Beloved in the Lord, such service is done to Christ when we love and serve the least of these among us.  In our text Jesus shows us a child.  Who is more needy than a child?  Who is more despised in this world than children?  Men, for you to love and serve your children in the way of Christ means that you also love and serve your children’s mother.  Ladies, for you to love and serve your children in the way of Christ means that you also love and serve your children’s father.  When husband and wife love and serve one another children are nurtured in the love of Christ.  Families living in such love and service are then moved to love and serve other families bringing the love of Christ to all who are in need, all who are broken, all who are under the burden of sin and this world’s darkness.  Where there is brokenness in our life we come to Christ for healing.  Where there is sin we come to Christ for mercy and forgiveness.  Where there is suffering, and trials and tribulations we come to Christ for strength knowing that all our burdens have been borne by Him first and that though there is trial and tribulation in the world and in our lives He has overcome the world for us and give us the victory through faith.

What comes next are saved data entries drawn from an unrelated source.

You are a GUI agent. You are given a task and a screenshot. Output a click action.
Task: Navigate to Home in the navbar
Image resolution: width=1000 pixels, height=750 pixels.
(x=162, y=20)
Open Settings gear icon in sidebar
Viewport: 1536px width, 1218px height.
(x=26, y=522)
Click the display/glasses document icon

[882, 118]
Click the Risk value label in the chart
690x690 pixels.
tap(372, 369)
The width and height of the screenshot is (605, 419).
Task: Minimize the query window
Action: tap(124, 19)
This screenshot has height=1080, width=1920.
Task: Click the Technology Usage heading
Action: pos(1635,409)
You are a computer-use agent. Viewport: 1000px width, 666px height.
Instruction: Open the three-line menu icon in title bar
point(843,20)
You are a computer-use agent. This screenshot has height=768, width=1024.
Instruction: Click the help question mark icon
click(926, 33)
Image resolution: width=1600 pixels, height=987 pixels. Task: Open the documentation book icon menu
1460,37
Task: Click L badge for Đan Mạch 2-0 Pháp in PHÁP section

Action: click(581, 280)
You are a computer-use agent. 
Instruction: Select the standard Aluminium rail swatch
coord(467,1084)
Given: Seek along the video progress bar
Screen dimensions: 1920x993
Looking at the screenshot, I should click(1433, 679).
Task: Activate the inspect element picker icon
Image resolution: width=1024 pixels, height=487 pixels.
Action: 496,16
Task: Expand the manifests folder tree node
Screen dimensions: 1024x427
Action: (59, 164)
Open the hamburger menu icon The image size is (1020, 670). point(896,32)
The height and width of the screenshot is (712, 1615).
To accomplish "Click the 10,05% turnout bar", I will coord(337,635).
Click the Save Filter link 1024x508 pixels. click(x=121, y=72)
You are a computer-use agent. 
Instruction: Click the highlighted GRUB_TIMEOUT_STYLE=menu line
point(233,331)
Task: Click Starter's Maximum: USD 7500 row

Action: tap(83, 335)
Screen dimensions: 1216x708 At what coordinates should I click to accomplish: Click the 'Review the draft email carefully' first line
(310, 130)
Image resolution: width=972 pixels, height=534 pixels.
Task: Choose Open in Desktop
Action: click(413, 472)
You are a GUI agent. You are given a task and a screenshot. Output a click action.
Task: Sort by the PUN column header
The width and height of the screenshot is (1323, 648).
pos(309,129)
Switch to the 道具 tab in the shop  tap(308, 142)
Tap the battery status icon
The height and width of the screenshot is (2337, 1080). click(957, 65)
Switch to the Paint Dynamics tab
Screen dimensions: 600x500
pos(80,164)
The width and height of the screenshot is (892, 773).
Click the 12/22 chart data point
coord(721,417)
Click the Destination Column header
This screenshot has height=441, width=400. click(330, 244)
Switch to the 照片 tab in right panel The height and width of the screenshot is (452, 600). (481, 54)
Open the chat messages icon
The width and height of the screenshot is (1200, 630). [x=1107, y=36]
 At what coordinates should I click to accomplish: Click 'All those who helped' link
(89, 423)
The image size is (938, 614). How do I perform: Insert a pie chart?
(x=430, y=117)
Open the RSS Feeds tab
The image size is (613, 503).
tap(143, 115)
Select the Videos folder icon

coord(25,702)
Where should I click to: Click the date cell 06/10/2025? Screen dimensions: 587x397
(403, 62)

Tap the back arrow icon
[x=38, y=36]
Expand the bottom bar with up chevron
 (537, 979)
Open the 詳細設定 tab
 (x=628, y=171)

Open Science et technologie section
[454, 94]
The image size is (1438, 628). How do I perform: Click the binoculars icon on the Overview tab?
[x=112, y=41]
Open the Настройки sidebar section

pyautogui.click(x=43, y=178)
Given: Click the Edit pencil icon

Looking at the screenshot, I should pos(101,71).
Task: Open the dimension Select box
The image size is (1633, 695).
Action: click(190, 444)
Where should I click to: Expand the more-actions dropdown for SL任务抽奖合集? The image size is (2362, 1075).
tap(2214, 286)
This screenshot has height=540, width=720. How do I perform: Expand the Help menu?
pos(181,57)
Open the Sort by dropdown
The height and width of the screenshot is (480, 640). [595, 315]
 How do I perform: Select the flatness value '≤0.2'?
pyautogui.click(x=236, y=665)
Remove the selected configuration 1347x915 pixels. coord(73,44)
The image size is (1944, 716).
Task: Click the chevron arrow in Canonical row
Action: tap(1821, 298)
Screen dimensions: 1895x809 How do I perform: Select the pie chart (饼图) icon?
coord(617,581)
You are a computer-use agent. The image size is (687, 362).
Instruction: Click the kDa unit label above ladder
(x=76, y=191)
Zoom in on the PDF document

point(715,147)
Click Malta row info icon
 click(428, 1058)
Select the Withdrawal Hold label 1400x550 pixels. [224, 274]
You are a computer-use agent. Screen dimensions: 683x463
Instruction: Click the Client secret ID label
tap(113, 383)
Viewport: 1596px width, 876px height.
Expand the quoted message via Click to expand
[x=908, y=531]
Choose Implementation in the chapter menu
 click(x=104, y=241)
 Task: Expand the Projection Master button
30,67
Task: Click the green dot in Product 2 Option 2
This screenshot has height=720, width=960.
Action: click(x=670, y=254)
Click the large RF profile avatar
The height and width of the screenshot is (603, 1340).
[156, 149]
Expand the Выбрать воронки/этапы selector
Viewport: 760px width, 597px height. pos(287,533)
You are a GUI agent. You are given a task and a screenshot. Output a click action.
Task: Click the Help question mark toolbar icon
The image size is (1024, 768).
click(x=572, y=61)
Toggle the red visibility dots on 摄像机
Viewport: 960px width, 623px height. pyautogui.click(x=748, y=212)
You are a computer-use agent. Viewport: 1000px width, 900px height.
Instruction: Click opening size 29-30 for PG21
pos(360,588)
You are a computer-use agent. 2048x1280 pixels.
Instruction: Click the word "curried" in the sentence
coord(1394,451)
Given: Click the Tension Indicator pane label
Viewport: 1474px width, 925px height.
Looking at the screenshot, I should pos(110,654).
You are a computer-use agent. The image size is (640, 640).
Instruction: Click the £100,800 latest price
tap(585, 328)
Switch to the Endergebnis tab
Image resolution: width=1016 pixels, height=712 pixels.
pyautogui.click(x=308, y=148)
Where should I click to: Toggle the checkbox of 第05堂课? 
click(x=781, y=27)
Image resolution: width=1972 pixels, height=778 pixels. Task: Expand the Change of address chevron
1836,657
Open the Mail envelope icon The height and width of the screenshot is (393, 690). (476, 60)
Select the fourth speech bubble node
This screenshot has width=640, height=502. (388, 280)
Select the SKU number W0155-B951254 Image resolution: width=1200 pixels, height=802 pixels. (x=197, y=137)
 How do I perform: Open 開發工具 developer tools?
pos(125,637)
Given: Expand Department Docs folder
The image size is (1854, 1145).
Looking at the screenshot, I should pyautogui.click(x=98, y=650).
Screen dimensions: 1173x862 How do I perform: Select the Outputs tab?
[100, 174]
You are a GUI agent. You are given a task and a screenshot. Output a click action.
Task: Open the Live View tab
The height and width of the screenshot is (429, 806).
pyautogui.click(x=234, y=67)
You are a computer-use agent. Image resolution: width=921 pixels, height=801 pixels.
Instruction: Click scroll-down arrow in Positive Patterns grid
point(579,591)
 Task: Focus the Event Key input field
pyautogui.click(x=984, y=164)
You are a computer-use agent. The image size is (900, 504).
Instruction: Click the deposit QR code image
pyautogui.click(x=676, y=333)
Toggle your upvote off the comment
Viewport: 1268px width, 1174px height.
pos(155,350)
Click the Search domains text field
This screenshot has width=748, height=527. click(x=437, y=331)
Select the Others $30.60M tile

You see, beloved, the Christian life is not one lived for self, but is lived in Christ and for others, most especially within the family.  For many this seems too ordinary and mundane, not exciting or fun.  But in truth it is the good life, the abundant life, the life that is received from Christ and shared in our vocations with those closest to us.  And even though it is invisible to the world, even though it seems as though you could be, or should be something more extraordinary, even though it is difficult and time consuming and seemingly makes little difference, such a life is a great life!  AMEN!

The peace of God which surpasses all understanding keep your heart and mind through faith in Christ Jesus.  AMEN!